He taps through the two useful items, ignores the rest, and opens the app to manually search for the article he actually wanted to revisit. He finds it in twelve seconds using his own folder structure.
The digest took longer to evaluate than his manual search took to execute.
2) Who this person is when work gets real
Tomás is a senior software architect who reads broadly across engineering, product management, and organizational design. He saves articles, conference talks, podcast transcripts, and thread excerpts into Brainshelf because it is the only tool that lets him save from any source with a consistent capture flow. He maintains roughly 2,800 items [fictional] in a taxonomy of 34 tags and 12 folders [fictional] that mirror his professional knowledge domains.
He is not a casual reader who needs motivation to revisit. He is a systematic curator who needs his tools to respect the structure he already built.
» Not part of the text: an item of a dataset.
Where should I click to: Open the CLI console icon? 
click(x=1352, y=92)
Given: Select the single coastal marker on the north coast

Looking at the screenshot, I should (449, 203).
3) Core tension and decision model
Tomás needs algorithmic assistance that augments his curation, not one that overrides it. The tension is between relevance determined by the system and relevance determined by his organizational choices. His decision model is explicit: if the tool ignores his signals, he routes around it. If it amplifies them, he invests more in maintaining them.
Every Resurface interaction is evaluated against a simple test: did this surface something I would not have found on my own, in a way that respects what I already know about my library?
4) Decision moments that define behavior
- Decision moment A: if a resurfaced item was deliberately archived or tagged low priority, dismiss it and lose confidence in the algorithm.
- Decision moment B: if a resurfaced item connects to a current project through his tag structure, engage immediately and consider sharing.
- Decision moment C: if topic filters are available, configure them once and expect them to persist across sessions.
- Decision moment D: if the algorithm surfaces items that contradict his organizational signals more than twice in a week, revert to manual search.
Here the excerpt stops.